## 読解文
────────────────────────────────────────

太陽コロナは数100万度にも達する高温プラズマで、光球に比べ2桁も高い この高温を実現する加熱のメカニズムが太陽物理学の大きな謎となっています。 また、コロナは磁気圧優勢のプラズマであることが知られているので、加熱は 磁場と関連しているはずです。そこで現在有力な考え方として、磁場を伝わる 波動、Alfven waveによってエネルギーをコロナへ運ぶ[Alfven wave説]、 小さなフレア(磁場のつなぎかえで起きるエネルギー解放現象)が頻繁に起こること でコロナを加熱する[微小フレア説]の2つがあります。

ところで、最近の研究、Kudoh&Shibata(1999)によると、光球上の ランダムな1km/sの運動が、光球からコロナへと抜ける磁束管の足下を 捩じることでtorsional Alfven waveを発生させれば、静穏コロナを加熱 させるのに十分なエネルギーがAlfven waveによってコロナに伝えられる ことがわかりました。そこで今回、Alfven waveによるコロナ加熱を実現 すべく、Kudoh & Shibata(1999)と同様の手法を10万kmの浮上磁気ループに応用し、 それに放射冷却、熱伝導も加えた1.5次元MHDシミュレーションを行いました。

────────────────────────────────────────

[データ収集の記録]
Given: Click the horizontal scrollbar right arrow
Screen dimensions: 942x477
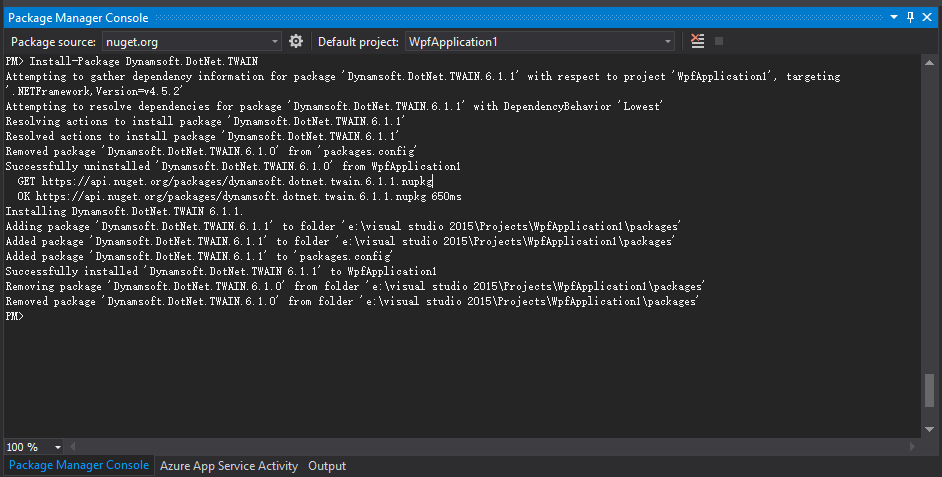Looking at the screenshot, I should 913,447.
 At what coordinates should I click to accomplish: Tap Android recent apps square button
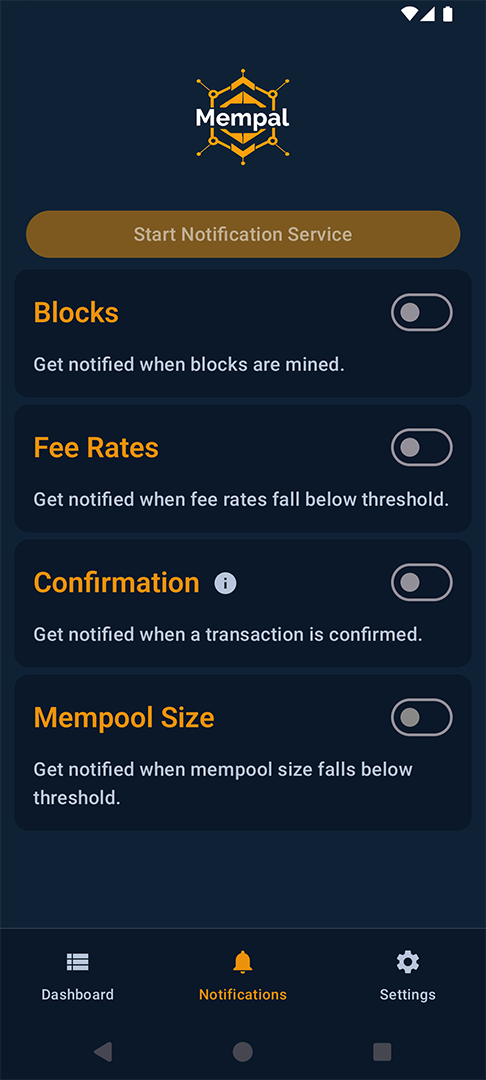pyautogui.click(x=382, y=1051)
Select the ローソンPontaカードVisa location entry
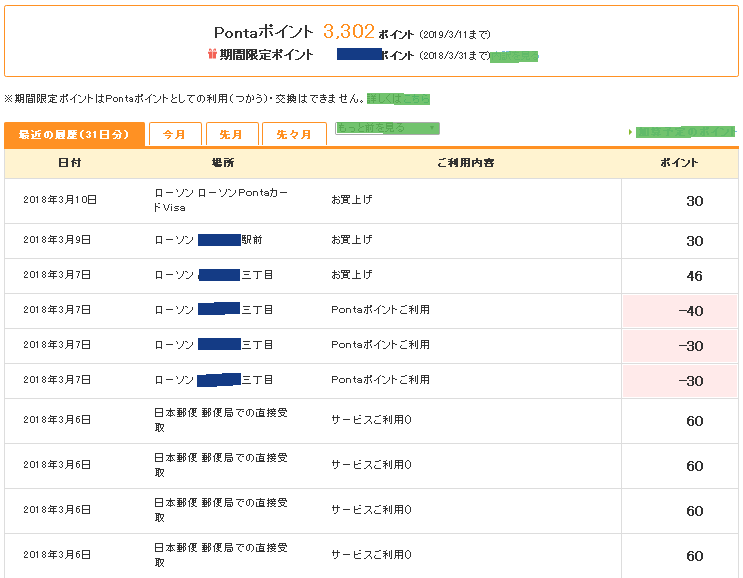The image size is (743, 578). tap(222, 200)
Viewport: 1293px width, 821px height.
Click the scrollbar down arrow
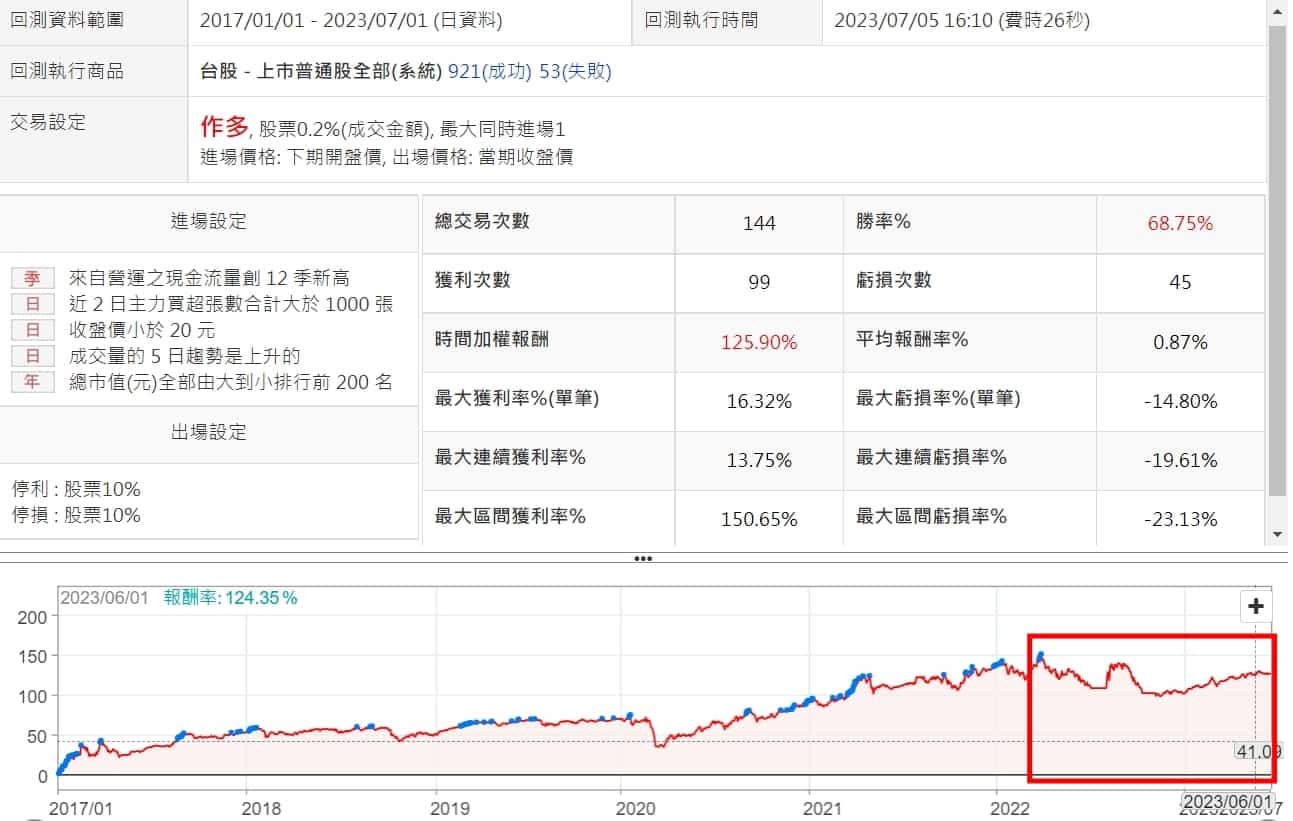(x=1276, y=535)
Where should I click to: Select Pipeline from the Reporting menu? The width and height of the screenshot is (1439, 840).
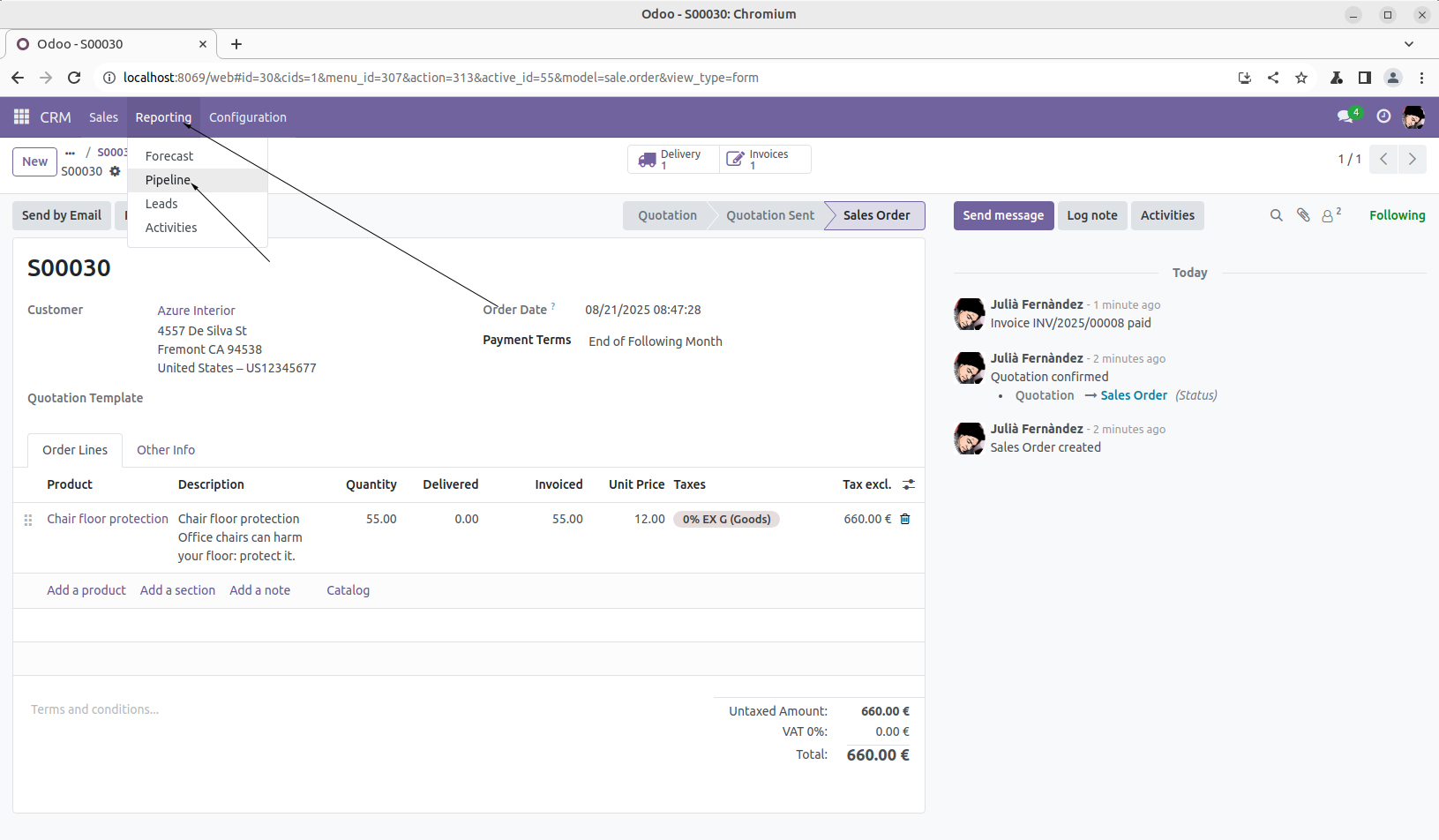(x=168, y=180)
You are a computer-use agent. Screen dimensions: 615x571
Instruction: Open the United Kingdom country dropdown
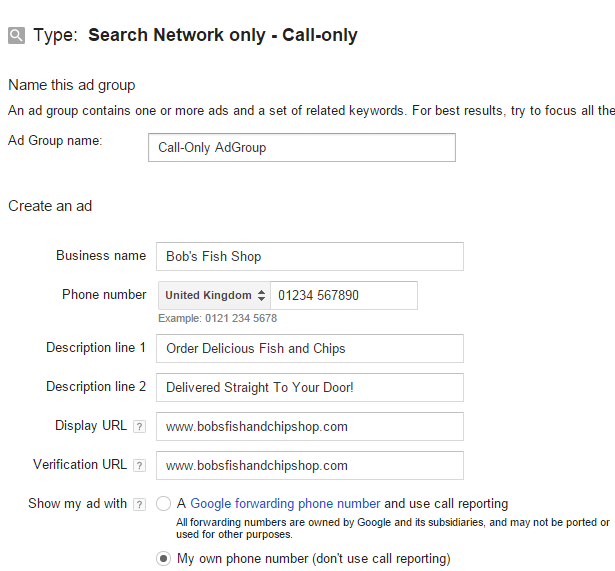coord(214,295)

────────────────────────────────────────

## やること
**a.** コロナ加熱の文章をもとに、次の問いに答えてください。
(i) コロナの温度は光球に比べて何桁高いか。
(ii) 現在有力な考え方として挙げられている2つの説は何か。
(iii) 今回のシミュレーションで手法を応用した浮上磁気ループの大きさはどれだけか。
**b.** 次の各文がコロナ加熱の文章の内容と合うかをはいかいいえで判定し、決め手となる箇所をそのまま引用する。
(i) コロナは磁気圧優勢のプラズマであることが知られている。
(ii) Kudoh&Shibata(1999)では、光球上のランダムな運動の速さを10km/sとしている。
(iii) 今回行ったのは3次元MHDシミュレーションである。
**c.** コロナ加熱の文章を、最後の文の後から書き継ぐ。
これらの項目は使わなくてかまわない。

## 最終結果
**a.**
(i) 2桁
(ii) Alfven wave説と微小フレア説
(iii) 10万km

**b.**
(i) はい。「コロナは磁気圧優勢のプラズマであることが知られている」
(ii) いいえ。「ランダムな1km/sの運動」
(iii) いいえ。「1.5次元MHDシミュレーションを行いました」

**c.**
その結果、初期に1万度であったプラズマを100万度以上の温度まで加熱することに 成功しました(右図)。加熱の仕組みは、torsional Alfven wave(非圧縮の横波)の 非線型効果によって圧縮波(縦波)が励起され、shock waveに成長し、その shock heatingで加熱するというもので、shock waveはループの両側から絶えず 伝播して断続的にプラズマを加熱し、それと熱伝導、放射冷却がつりあって 準定常状態が得られました。

さらに、このシミュレーション結果をTRACEの171 フィルターで 観るとどのように観測されるか計算すると、コロナループの頂上について、 shockによる断続的な加熱を反映する激しい時間変動を示しました(下左図)。 これはまるで小さなフレアが頻発しているかのような振る舞いで、この増光の 統計をとってみると、その規模と数とが、power-law型の分布を示し(下右図)、 まさにフレアが従っている頻度分布と同様のものです。

微小フレア説は現在、観測されるフレア全てを足し合わせてもコロナを加熱する エネルギーに足りないことから、さらに小さな、今の観測機器では見つからない くらいのフレアを想定する段階にありますが、本研究によれば、将来そのような フレアが観測されても、もはや Alfven wave 加熱と区別することができない ことになります。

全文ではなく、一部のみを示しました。